The DuPont Renewable Materials program was designed to support the 2015 Sustainability Goal of reducing dependence on oil and petrochemicals. DuPont Sorona is just one of the products that replace ingredients made with petrochemicals with those made with renewable resources. Many of these products also provide energy savings and reduction in greenhouse gas emissions over their petrochemical based counterparts.

DuPont has been recognized as an environmental leader by many including Ceres and Business Week to name a few.

[Also directed at Dawson:] What question(s) should I be asking when it comes to chemicals? Ask the same question(s) asked of other companies. There are two aspects to ‘sustainability’ – operational and product. Sustainable products can be made in an unsustainable way – inefficient systems, dangerous work environments, etc. Likewise unsustainable products can also be made by ‘sustainable’ companies – safe work environments, facilities powered by alternative energy, minimizing consumption of depletable resources, etc.

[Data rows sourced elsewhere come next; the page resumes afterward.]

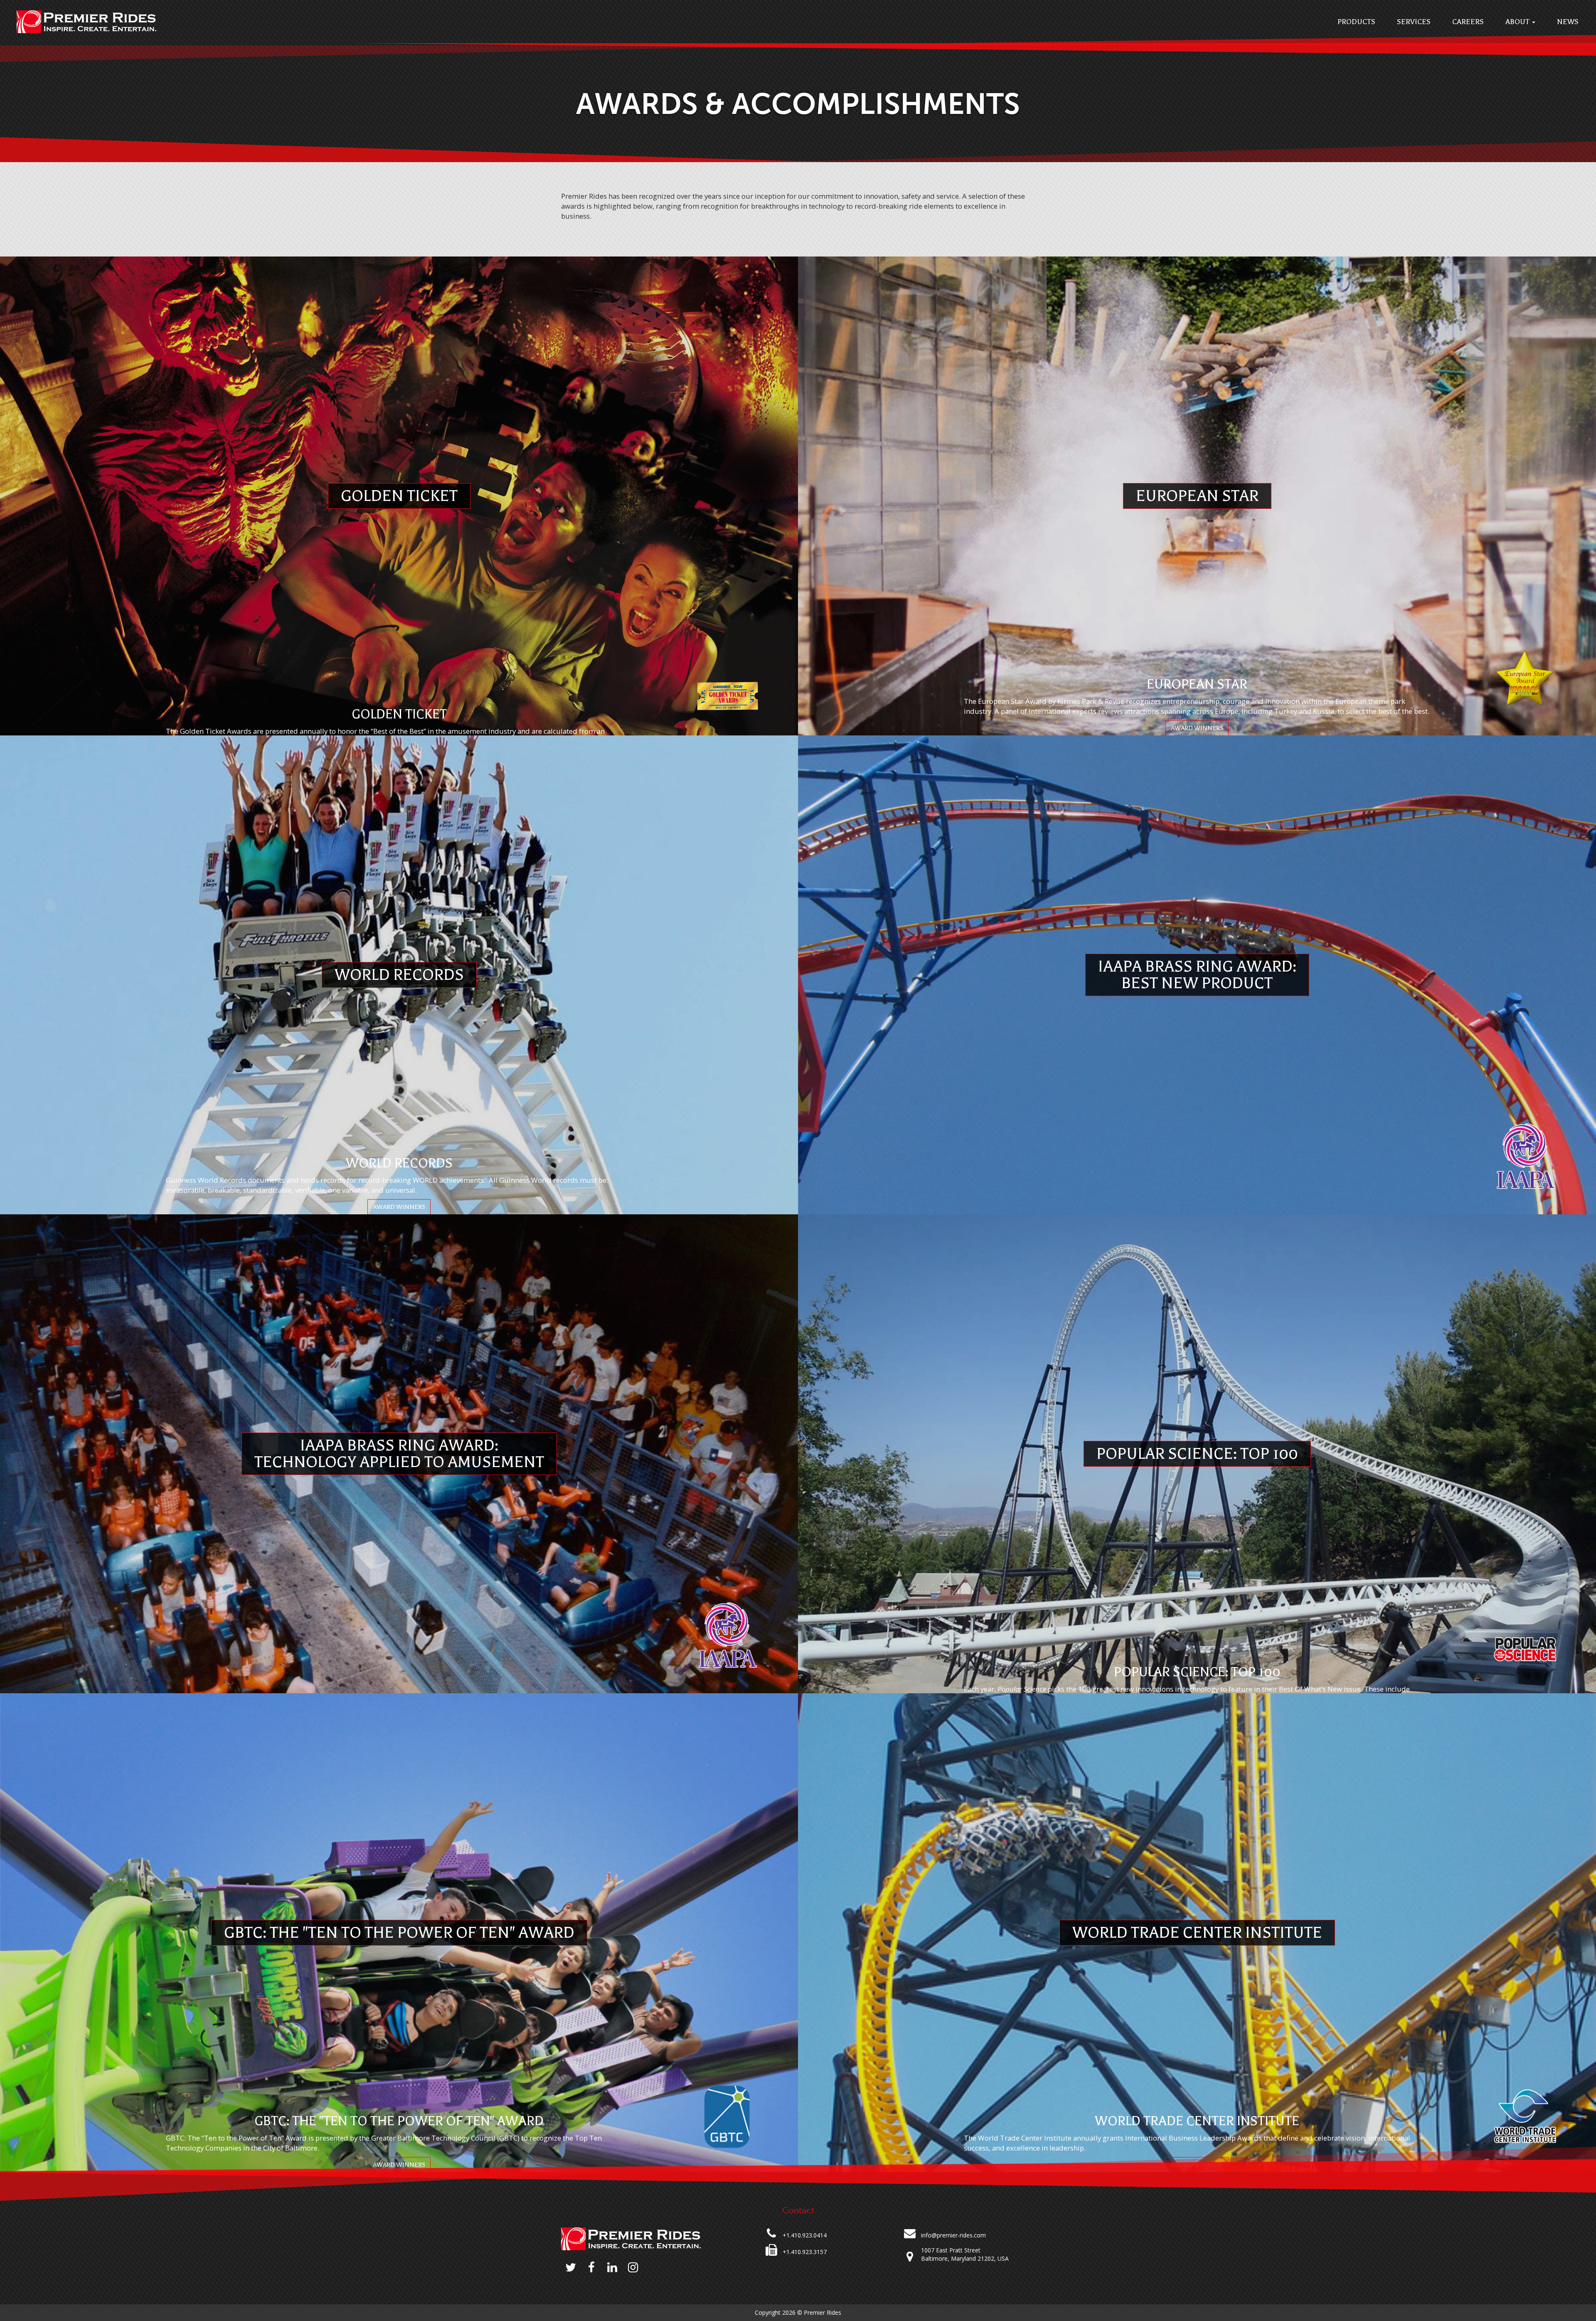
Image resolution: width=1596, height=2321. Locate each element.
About (1518, 21)
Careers (1468, 21)
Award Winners (1197, 728)
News (1568, 21)
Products (1356, 21)
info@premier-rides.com (953, 2235)
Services (1414, 21)
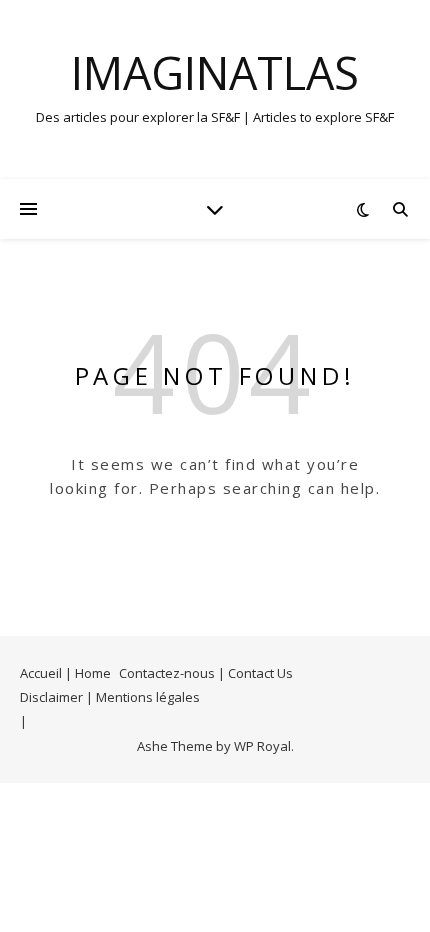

With many products, i.e. rubber – the synthetic or chemical substitute helps preserve the natural form of this product. Synthetics or man – made products help ease the burden on resources – how much land would it take to grow the cotton or raise the sheet, etc. to replace all the synthetic fibers (polyester, nylon, etc.) used on all fiber applications? Is the question being asked relating to the company or to the products that any company produces? Perception vs. reality – education and understanding are important to really understand companies and the products they make and realistically measure the possible alternatives.